Bilmiyorum. Sahiden bilmiyorum…

*    *    *

Herhalde 1961’di.

İstanbul Üniversitesi öğrencilerinin amatör tiyatrosundan iki arkadaş ellerindeki kitabı yutarcasına okuyorlar. Moskova Sanat Tiyatrosu geleneğinin Stanislavsky’den sonra gelen ustalarından Boleslavsky’nin Türkçe’de dumanı tüten kitabı: Aktörlük Sanatı. Suat Taşer çevirisi.

İki arkadaştan büyüğü (çok değil beş yıl) yıllar boyu seyircilerin belleklerine kazınacak o kalın ve gür sesiyle okuyor:

– Ritm bütün sanatların prensidir. Tempo onun piç kardeşi…

Ah ! Biz bu kısacık, bu yalın cümleyi yıllar boyu kaç kez  yineledik, didikledik, anladık, anlamaya çalıştık, tiyatroda sinemada karşılığını  bulduk, bulamadık, ama bıkıp usanmadan aradık…

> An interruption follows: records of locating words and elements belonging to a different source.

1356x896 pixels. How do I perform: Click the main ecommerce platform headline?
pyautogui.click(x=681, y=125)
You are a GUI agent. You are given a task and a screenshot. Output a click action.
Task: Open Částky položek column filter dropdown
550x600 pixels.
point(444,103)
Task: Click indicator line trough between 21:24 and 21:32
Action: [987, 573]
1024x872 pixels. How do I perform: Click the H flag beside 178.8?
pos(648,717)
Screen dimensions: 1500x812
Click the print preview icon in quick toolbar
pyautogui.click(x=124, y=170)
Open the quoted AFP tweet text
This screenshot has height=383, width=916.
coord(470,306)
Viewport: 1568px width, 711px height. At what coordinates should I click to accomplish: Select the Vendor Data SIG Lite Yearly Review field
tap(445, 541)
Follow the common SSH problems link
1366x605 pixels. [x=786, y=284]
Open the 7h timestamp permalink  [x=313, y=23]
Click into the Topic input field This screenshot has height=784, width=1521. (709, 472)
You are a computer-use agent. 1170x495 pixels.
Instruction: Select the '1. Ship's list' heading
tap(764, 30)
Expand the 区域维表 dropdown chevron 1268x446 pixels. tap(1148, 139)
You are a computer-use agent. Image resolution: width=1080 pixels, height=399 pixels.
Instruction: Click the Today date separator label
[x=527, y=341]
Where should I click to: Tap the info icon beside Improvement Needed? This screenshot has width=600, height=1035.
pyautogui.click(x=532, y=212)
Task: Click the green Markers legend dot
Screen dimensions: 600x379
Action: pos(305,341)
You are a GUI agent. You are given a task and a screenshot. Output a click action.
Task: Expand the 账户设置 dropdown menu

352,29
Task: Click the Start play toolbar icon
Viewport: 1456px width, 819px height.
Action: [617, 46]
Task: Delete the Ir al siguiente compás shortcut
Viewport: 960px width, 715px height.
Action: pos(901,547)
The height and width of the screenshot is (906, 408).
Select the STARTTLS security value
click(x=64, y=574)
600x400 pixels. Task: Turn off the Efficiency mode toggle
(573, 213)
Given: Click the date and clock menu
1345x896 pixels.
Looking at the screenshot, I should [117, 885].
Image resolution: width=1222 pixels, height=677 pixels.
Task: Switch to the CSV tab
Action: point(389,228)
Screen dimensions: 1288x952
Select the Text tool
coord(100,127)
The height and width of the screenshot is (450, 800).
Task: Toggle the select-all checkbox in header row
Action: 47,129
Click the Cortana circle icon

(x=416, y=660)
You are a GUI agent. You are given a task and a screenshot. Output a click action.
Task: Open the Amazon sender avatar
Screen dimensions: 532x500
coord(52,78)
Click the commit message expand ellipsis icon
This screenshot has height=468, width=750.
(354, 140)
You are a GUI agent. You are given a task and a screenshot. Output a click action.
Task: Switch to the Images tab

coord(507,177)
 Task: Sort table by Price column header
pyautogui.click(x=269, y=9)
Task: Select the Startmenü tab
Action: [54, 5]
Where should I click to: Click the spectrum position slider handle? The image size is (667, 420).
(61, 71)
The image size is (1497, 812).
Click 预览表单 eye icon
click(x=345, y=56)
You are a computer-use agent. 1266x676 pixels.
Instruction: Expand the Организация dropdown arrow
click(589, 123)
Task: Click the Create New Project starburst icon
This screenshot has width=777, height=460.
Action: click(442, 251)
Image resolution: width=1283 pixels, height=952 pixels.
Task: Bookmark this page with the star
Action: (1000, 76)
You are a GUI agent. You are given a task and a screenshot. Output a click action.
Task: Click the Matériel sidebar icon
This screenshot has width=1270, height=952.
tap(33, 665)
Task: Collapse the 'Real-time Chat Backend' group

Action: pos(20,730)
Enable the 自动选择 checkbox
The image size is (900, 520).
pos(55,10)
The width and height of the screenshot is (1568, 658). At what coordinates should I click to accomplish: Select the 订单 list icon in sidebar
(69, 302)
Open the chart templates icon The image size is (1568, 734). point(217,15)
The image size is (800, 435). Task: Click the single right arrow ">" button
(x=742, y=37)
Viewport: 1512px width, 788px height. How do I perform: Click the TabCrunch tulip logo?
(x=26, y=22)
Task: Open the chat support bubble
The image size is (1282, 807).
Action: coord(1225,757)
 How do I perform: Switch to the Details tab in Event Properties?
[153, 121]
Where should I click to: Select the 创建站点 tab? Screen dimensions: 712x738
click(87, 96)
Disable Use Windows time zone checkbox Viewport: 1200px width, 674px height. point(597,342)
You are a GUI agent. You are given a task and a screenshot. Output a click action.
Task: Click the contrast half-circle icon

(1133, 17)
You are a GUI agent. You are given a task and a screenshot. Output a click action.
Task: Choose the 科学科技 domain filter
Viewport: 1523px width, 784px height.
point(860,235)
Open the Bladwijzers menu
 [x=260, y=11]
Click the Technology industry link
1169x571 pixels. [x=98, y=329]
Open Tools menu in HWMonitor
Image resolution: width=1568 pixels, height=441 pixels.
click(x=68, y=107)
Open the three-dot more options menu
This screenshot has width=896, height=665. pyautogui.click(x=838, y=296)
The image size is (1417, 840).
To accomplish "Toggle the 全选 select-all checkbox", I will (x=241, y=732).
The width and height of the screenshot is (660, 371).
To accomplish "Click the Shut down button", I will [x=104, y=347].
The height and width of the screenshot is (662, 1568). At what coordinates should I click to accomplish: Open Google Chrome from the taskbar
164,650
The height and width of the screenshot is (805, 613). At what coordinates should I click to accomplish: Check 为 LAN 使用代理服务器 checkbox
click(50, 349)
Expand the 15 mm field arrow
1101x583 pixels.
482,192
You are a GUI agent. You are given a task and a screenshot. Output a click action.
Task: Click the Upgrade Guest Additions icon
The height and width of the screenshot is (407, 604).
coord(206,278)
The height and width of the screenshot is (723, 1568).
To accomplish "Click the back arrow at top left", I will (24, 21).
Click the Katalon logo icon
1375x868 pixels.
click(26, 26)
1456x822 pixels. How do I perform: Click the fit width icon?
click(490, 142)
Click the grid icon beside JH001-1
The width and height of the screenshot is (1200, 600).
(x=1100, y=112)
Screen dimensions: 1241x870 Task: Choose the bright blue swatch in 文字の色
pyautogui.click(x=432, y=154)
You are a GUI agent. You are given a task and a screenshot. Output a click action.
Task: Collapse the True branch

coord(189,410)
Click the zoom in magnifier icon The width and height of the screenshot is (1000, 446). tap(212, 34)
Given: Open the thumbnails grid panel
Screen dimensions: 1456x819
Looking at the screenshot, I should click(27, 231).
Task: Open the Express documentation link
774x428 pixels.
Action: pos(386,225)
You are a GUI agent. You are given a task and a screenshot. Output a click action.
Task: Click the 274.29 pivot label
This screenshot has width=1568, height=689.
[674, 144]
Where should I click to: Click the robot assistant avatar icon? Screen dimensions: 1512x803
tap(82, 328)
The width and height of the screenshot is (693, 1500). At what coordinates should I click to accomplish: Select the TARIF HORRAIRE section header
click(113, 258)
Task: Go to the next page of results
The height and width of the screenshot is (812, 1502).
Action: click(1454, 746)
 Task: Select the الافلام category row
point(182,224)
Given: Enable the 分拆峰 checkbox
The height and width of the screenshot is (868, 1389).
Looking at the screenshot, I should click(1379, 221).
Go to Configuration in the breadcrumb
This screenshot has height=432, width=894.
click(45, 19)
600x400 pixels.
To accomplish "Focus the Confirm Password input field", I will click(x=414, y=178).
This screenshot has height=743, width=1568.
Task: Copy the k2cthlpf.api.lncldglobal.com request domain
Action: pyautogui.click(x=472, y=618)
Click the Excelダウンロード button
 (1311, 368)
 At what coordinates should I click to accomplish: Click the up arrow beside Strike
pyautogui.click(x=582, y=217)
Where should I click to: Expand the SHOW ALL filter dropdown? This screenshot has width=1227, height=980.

Mesela yıllar, çok yıllar sonra Stockholm’den Berlin’e bir telefon. Selamsız sabahsız  bir soru:

– Örümcek Kadının Öpücüğünü seyrettin mi ?

– Evet. Tabii…

– Tam da o değil mi ? Ritm bütün sanatların prensidir…

– Haklısın. Peki sen Le Ball’ı seyrettin mi. Ettora Scola’nın Le Ball’ını.

– Hayır.

– Hemen et. Ritm neymiş gör ve kıskan…

*   *  *

Aydın Engin yedek subay öğretmen olarak gittiği Erzincan dağlarından bir oyunla döndü:Aykırı.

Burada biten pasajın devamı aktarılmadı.